* _Consigne A_:
Réécrivez le passage de l'extrait de décision qui commence par « Il sollicite également » et va jusqu'à « de procédure civile. », en remplaçant « dépens » par « frais de justice ».
* _Consigne B_:
Prolongez l'extrait de décision sur les reproches de Monsieur [I] envers l'Etat, à la suite de sa dernière phrase.

* _Texte fourni_:
Par dernières conclusions du 9 mai 2023, Monsieur [I] demande au tribunal de condamner l’agent judiciaire de l’Etat au paiement de 16 650€ de dommages et intérêts en réparation de son préjudice moral et 1 265,04€ en réparation de son préjudice matériel.

Il sollicite également la condamnation de l’agent judiciaire de l’Etat aux dépens et au paiement de 3 000€ sur le fondement de l’article 700 du code de procédure civile.

Monsieur [I] reproche à l’Etat des fautes lourdes, ainsi qu’une accumulation de fautes constituant une faute lourde concernant les procédures pénales dont il a fait l’objet.

Il expose que les deux procédures de CRPC ont été menées, alors que sa curatrice n’a pas été avisée des poursuites et de l’audience, manquement constituant une faute lourde en lui-même.

Il précise que les démarches entreprises par les fonctionnaires de police lors de la phase d’enquête sont distinctes de l’information nécessaire du curateur sur les poursuites et la date d’audience. Il souligne que sa mesure de protection était connue du ministère public, puisque les décisions de placement et maintien sous curatelle sont opposables à tous, que le juge des tutelles avait avisé le parquet de ces décisions et que Monsieur [I] avait indiqué lors des garde à vue faire l’objet d’une mesure de protection, information relayée au ministère public par les enquêteurs.

* _Données fournies_:
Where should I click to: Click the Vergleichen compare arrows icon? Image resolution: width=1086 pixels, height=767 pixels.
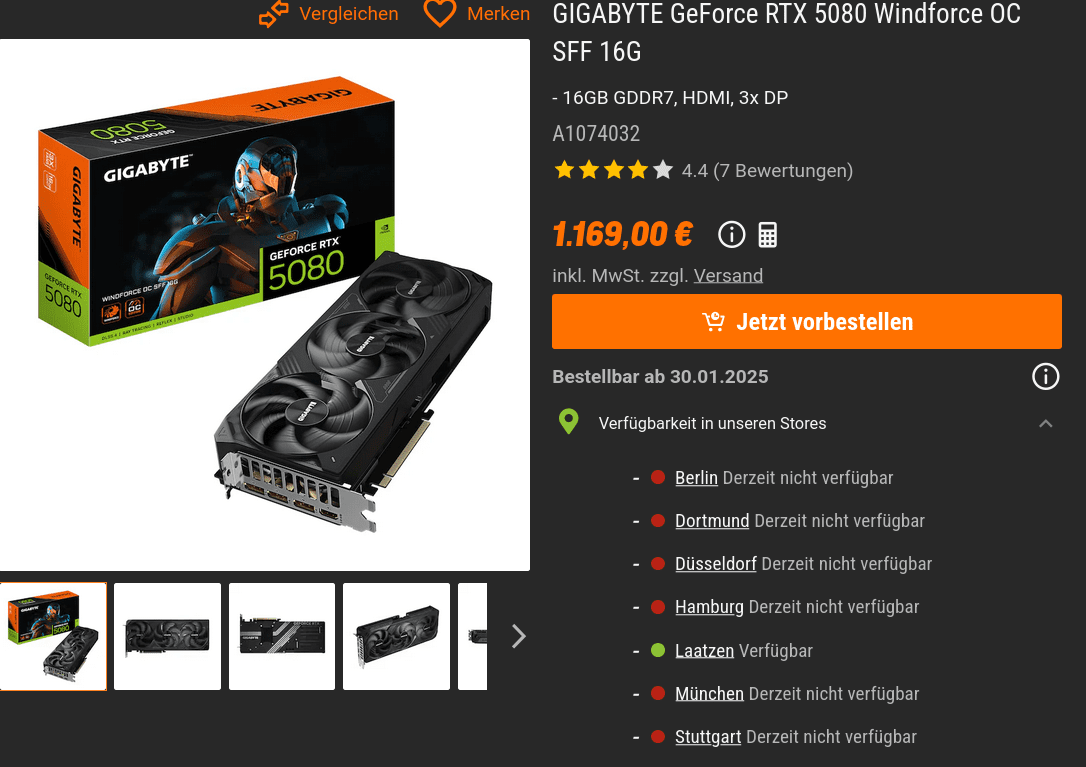273,14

* _Réponse A_:
Il sollicite également la condamnation de l’agent judiciaire de l’Etat aux frais de justice et au paiement de 3 000€ sur le fondement de l’article 700 du code de procédure civile.

* _Réponse B_:
Monsieur [I] reproche également à l’Etat le fait qu’aucune expertise psychiatrique n’a été ordonnée dans les deux procédures de CRPC. Il précise que l’examen médical dont il avait fait l’objet lors d’une précédente garde à vue ne peut suppléer l’absence d’expertise psychiatrique, un examen médical de garde à vue n’étant pas suffisamment fiable pour constituer une expertise au sens de l’article 706-115 du code de procédure pénale et l’avis en question s’exprimant sur sa responsabilité à une date différente de celle des faits.

Il expose qu’aucune enquête de personnalité n’a été réalisée.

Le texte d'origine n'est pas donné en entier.